=== Saved data entries ===
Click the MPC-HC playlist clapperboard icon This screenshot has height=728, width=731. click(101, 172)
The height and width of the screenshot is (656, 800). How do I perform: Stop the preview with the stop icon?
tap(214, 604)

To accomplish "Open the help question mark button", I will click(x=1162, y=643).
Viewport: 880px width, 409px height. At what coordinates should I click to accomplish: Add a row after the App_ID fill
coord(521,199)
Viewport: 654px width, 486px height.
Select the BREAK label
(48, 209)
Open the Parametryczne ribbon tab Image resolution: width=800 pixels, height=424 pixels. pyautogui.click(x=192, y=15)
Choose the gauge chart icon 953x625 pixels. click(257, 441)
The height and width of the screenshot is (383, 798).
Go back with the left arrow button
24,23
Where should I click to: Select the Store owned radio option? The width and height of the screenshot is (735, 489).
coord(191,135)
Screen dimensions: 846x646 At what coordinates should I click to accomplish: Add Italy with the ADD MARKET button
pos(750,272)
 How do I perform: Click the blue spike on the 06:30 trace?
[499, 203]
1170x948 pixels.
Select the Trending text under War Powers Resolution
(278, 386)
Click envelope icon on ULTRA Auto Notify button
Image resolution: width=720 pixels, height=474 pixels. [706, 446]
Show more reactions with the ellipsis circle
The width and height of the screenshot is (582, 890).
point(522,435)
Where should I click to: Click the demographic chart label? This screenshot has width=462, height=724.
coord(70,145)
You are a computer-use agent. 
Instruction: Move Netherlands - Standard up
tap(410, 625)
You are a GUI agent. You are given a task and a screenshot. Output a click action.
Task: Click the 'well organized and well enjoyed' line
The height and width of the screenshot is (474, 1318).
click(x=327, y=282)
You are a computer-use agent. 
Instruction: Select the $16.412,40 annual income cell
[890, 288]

=== Your instructions ===
Copy all the records exactly so that no character differs from the source.

=== Answer space ===
Click the MPC-HC playlist clapperboard icon This screenshot has height=728, width=731. click(101, 172)
The height and width of the screenshot is (656, 800). How do I perform: Stop the preview with the stop icon?
tap(214, 604)

To accomplish "Open the help question mark button", I will click(x=1162, y=643).
Viewport: 880px width, 409px height. At what coordinates should I click to accomplish: Add a row after the App_ID fill
coord(521,199)
Viewport: 654px width, 486px height.
Select the BREAK label
(48, 209)
Open the Parametryczne ribbon tab Image resolution: width=800 pixels, height=424 pixels. pyautogui.click(x=192, y=15)
Choose the gauge chart icon 953x625 pixels. click(257, 441)
The height and width of the screenshot is (383, 798).
Go back with the left arrow button
24,23
Where should I click to: Select the Store owned radio option? The width and height of the screenshot is (735, 489).
coord(191,135)
Screen dimensions: 846x646 At what coordinates should I click to accomplish: Add Italy with the ADD MARKET button
pos(750,272)
 How do I perform: Click the blue spike on the 06:30 trace?
[499, 203]
1170x948 pixels.
Select the Trending text under War Powers Resolution
(278, 386)
Click envelope icon on ULTRA Auto Notify button
Image resolution: width=720 pixels, height=474 pixels. [706, 446]
Show more reactions with the ellipsis circle
The width and height of the screenshot is (582, 890).
point(522,435)
Where should I click to: Click the demographic chart label? This screenshot has width=462, height=724.
coord(70,145)
You are a computer-use agent. 
Instruction: Move Netherlands - Standard up
tap(410, 625)
You are a GUI agent. You are given a task and a screenshot. Output a click action.
Task: Click the 'well organized and well enjoyed' line
The height and width of the screenshot is (474, 1318).
click(x=327, y=282)
You are a computer-use agent. 
Instruction: Select the $16.412,40 annual income cell
[890, 288]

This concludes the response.